Daniel John O’Donoghue immigra au Canada avec sa famille en 1852. À cause de la mort de son père, il fut mis en apprentissage chez un imprimeur d’Ottawa à l’âge de 13 ans. Bien que sa scolarité ait été faible ou nulle, sa contribution au soutien de sa famille devint vitale, surtout après que son frère Morris fut allé s’enrôler dans l’armée de l’Union pendant la guerre de Sécession. O’Donoghue était toujours apprenti lorsqu’il devint en 1860 préposé à l’éclairage dans une brigade de pompiers volontaires, la First Fire-Brigade, et s’inscrivit à la St Patrick’s Literary Society. Vers 1865, une fois devenu compagnon typographe, il quitta Ottawa et travailla un temps à Buffalo, dans l’État de New York, où il adhéra au National Typographical Union. Puis, après un bref séjour à Ottawa, il passa environ un an à faire une tournée, comme c’était la coutume chez les jeunes compagnons typographes : il alla à Cleveland, à Milwaukee, à Chicago, à St Louis, à Memphis et à La Nouvelle-Orléans.
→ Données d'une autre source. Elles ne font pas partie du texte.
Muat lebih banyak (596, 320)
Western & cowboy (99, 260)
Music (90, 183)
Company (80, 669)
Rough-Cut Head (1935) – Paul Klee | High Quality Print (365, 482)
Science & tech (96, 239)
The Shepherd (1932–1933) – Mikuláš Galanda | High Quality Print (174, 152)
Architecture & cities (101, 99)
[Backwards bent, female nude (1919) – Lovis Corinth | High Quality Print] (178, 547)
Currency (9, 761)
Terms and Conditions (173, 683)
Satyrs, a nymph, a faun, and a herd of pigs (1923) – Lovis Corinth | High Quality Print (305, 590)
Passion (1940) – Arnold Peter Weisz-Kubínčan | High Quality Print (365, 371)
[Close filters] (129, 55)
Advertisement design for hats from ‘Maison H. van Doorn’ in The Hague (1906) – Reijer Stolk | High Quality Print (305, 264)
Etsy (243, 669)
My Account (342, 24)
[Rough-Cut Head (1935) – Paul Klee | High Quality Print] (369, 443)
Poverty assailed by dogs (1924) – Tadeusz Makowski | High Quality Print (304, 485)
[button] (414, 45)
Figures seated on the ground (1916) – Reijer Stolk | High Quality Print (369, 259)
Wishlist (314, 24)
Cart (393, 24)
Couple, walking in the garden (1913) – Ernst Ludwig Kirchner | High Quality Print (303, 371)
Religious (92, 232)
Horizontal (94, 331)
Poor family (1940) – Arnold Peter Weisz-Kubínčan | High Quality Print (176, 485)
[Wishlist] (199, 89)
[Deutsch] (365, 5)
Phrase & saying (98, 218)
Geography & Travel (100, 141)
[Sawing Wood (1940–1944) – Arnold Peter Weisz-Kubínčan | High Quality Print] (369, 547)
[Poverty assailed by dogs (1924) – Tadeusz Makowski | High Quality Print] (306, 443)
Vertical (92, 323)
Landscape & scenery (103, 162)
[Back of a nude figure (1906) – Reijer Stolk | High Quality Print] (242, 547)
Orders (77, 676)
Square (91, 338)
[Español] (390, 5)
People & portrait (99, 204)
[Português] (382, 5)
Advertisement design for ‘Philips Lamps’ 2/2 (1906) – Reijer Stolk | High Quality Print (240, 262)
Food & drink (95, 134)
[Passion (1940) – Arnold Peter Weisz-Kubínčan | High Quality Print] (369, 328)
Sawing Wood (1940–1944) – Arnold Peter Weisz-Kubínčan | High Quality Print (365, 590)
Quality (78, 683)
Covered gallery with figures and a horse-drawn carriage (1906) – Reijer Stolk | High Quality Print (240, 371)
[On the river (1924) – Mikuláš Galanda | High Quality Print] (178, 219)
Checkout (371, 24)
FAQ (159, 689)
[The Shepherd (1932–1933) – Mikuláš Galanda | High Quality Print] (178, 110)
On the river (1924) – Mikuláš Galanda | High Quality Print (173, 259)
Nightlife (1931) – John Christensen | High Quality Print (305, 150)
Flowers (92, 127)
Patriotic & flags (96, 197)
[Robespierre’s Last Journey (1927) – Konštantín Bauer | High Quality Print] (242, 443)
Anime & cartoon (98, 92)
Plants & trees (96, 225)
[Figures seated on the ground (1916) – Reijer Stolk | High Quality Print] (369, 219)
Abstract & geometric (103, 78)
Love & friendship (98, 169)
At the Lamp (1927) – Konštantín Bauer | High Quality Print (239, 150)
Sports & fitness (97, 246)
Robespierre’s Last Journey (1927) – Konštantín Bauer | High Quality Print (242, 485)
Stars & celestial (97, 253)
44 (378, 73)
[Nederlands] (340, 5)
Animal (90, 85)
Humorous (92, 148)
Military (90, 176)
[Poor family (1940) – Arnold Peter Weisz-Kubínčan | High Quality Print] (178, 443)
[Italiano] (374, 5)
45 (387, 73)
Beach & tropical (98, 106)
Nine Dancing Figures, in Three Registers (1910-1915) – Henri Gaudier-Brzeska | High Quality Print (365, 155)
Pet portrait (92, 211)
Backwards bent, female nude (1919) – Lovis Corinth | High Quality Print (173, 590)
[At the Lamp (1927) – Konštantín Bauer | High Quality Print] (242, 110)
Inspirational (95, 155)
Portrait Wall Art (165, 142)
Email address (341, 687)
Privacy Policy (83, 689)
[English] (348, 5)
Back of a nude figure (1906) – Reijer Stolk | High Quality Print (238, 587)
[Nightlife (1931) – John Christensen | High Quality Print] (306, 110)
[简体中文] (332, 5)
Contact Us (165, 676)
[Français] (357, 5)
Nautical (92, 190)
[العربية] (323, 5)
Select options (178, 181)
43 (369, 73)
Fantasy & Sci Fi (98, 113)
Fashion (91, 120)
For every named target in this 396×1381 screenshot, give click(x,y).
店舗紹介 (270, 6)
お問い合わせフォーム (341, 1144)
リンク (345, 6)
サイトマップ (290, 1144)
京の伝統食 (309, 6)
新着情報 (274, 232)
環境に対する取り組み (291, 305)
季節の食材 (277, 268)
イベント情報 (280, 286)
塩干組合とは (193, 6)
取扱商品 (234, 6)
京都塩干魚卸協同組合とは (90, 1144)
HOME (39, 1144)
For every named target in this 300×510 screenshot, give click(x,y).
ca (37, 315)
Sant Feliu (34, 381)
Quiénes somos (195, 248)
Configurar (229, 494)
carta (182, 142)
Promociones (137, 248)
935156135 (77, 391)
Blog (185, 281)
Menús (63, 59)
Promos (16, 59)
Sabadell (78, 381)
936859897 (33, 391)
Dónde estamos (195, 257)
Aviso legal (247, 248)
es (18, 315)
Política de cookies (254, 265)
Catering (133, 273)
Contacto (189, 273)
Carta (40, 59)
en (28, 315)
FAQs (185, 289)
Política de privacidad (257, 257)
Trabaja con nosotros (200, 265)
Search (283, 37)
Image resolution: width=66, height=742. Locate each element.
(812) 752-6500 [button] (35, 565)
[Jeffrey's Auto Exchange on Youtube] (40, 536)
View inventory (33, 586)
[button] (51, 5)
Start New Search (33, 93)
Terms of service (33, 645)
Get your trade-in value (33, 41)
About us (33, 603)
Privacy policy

De retour à Ottawa en 1866, il entra à l’atelier de composition du Times et participa à l’organisation de l’Ottawa Typographical Union, section 102 du National Typographical Union (celui-ci deviendrait trois ans plus tard l’International Typographical Union).

Le syndicat d’Ottawa livra sa première grande bataille en novembre 1869 en déclenchant une grève à l’Ottawa Citizen parce que le propriétaire tentait de réduire le tarif des compositeurs affectés à l’exécution d’un contrat gouvernemental d’imprimerie obtenu peu de temps auparavant. Les typographes eurent gain de cause : leur tarif resta le même. L’année suivante, O’Donoghue épousa Marie-Marguerite Cloutier, fille de Georges Cloutier, chef du syndicat des typographes et comme lui compositeur au Times. Les unions entre familles de typographes étaient courantes ; celles entre catholiques irlandais et Canadiens français l’étaient moins. Quand O’Donoghue ferait de la politique, le fait d’avoir épousé une Canadienne française serait un atout pour lui.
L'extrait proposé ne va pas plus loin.